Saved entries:
....
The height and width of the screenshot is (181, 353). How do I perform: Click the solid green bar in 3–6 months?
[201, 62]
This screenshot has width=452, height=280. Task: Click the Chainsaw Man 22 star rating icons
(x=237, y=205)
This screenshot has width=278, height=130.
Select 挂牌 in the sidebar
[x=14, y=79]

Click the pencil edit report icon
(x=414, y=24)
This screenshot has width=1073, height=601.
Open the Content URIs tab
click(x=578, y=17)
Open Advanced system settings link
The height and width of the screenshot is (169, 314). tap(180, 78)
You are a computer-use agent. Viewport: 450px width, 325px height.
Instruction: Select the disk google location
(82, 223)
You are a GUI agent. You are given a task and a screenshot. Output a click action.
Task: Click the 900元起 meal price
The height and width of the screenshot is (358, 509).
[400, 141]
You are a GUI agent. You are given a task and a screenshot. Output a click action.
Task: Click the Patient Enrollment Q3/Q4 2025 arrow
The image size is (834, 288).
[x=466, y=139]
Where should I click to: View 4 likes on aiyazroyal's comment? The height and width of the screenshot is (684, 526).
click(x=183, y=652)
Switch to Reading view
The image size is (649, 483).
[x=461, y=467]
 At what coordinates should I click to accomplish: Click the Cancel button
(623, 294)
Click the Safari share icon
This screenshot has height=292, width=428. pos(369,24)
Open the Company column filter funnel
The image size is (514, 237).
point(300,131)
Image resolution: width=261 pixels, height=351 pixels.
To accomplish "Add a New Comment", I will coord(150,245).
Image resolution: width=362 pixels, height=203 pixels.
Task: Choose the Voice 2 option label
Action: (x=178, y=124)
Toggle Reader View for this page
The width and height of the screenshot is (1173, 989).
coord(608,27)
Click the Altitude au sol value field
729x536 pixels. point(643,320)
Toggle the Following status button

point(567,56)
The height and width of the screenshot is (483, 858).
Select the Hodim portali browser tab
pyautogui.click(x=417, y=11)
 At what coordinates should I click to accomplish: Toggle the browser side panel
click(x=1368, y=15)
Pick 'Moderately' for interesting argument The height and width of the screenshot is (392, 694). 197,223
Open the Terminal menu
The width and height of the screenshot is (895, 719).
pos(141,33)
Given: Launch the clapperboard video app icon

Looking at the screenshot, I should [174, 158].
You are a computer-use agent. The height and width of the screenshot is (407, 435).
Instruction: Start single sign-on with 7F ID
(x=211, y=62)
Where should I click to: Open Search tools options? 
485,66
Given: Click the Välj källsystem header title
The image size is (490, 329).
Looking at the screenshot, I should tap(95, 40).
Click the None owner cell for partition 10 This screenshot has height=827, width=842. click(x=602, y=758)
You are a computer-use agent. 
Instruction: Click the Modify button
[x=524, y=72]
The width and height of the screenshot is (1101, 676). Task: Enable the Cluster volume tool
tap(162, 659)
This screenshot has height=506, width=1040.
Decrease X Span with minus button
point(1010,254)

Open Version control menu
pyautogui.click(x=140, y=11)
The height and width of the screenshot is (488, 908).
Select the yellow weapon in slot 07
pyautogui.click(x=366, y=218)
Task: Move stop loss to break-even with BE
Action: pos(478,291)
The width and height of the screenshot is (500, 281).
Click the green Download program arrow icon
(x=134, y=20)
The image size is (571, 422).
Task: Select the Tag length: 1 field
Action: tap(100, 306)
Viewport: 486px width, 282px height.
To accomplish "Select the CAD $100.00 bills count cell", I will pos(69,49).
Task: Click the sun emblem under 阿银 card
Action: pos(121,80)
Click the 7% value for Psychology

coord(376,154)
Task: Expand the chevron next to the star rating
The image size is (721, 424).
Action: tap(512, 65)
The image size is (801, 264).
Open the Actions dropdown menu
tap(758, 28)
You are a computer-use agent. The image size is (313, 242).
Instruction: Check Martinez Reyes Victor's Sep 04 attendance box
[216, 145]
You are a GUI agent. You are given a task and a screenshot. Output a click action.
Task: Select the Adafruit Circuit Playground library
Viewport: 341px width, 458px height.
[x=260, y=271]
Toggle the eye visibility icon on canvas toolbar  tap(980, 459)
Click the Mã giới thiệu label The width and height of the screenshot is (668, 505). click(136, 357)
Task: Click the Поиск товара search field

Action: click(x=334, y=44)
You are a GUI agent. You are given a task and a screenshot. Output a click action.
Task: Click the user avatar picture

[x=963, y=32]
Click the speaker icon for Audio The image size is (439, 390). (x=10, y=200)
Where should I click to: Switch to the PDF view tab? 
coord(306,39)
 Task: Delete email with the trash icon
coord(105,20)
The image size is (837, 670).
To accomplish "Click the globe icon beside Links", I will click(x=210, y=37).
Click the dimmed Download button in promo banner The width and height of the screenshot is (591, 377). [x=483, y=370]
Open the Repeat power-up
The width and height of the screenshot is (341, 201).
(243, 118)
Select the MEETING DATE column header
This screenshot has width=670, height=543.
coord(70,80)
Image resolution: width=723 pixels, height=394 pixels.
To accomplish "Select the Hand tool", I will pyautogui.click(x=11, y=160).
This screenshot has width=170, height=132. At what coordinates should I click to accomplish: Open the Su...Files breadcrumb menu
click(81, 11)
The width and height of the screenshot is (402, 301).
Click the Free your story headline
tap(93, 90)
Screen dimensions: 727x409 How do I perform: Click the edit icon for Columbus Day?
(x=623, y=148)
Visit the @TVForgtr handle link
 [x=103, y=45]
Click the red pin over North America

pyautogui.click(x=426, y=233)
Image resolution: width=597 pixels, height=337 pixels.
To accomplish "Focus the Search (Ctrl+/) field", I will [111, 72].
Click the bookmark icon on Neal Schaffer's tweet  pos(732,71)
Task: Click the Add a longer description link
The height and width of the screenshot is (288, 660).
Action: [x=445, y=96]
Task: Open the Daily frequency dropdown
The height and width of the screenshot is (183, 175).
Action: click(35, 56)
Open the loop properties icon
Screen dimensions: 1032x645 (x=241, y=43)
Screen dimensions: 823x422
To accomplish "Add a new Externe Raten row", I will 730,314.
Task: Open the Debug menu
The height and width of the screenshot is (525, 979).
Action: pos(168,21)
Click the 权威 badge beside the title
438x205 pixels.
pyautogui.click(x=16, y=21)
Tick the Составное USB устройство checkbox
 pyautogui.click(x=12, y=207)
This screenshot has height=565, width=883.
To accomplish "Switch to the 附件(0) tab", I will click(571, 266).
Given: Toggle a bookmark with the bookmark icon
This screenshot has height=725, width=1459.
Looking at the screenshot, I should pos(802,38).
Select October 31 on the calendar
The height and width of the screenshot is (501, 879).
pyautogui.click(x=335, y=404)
....
→ Task directions
Copy range, inclusive: the line holding "Task: Click the user avatar picture" to the line holding "Open the Repeat power-up". Reproduce exactly those lines of the records above and no others.

→ Exercise response
Task: Click the user avatar picture

[x=963, y=32]
Click the speaker icon for Audio The image size is (439, 390). (x=10, y=200)
Where should I click to: Switch to the PDF view tab? 
coord(306,39)
 Task: Delete email with the trash icon
coord(105,20)
The image size is (837, 670).
To accomplish "Click the globe icon beside Links", I will click(x=210, y=37).
Click the dimmed Download button in promo banner The width and height of the screenshot is (591, 377). [x=483, y=370]
Open the Repeat power-up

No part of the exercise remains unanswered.